This work addresses the challenge of dynamic pricing under resource constraints, where conventional controllers may render neighborhoods of the target price infeasible, leading to support set exclusion and invalidating fixed-price inference. To overcome this, the authors propose a target-aware adaptive pricing mechanism that formally characterizes support exclusion, employs an information clock model to analyze local non-identifiability, and integrates local density estimation with debiasing techniques to construct studentized confidence intervals. The method achieves polynomial convergence rates without requiring additional exploration, and the authors theoretically establish a polynomial relationship between target quality and convergence rate. Empirical results demonstrate that the resulting confidence intervals are well-calibrated and that the procedure can proactively abstain from inference when support collapse occurs, thereby preserving reliability.
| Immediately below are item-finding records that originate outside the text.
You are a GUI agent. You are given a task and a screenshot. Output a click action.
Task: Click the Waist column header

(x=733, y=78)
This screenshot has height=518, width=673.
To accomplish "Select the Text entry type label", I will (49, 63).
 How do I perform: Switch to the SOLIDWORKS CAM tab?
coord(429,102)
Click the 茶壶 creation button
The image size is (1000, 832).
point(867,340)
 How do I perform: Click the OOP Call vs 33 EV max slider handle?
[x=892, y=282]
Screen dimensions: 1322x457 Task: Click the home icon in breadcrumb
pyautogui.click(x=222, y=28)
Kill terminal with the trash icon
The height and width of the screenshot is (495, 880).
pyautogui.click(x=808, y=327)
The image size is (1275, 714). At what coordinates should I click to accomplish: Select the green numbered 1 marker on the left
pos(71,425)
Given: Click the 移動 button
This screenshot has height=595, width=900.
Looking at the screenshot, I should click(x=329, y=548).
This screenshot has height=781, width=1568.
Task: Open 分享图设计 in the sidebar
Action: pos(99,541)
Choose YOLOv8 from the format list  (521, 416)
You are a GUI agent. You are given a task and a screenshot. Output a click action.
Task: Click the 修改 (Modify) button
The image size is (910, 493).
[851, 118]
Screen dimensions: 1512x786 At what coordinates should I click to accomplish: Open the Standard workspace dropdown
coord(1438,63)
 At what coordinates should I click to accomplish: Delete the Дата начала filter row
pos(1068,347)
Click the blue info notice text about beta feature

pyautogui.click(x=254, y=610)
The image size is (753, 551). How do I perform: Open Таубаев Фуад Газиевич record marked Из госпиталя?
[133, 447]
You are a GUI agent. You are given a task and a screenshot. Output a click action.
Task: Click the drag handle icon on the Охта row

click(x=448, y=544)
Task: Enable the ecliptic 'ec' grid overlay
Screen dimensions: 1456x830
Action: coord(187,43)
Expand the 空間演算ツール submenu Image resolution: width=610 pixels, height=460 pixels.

Resource-constrained pricing controllers can make fixed-price inference impossible: the controller's resource state may remove the target price neighborhood from the feasible set, even when every realized action has a known positive density. We formalize this support-exclusion failure through a local non-identification result and a realized information clock. We then design a target-aware pricing controller that certifies feasible target bands and logs continuous local densities. Localized debiasing gives studentized intervals whose width is governed by this clock. The resulting regret--information accounting, stated up to pilot re-solving error, shows that cheap exploration can be insufficient for inference: polynomial target mass gives polynomial rates, while a pure $1/t$ target branch does not yield shrinking fixed-target intervals without additional local movement. Experiments show calibration in certified bands and diagnostic abstention when the resource state collapses target support.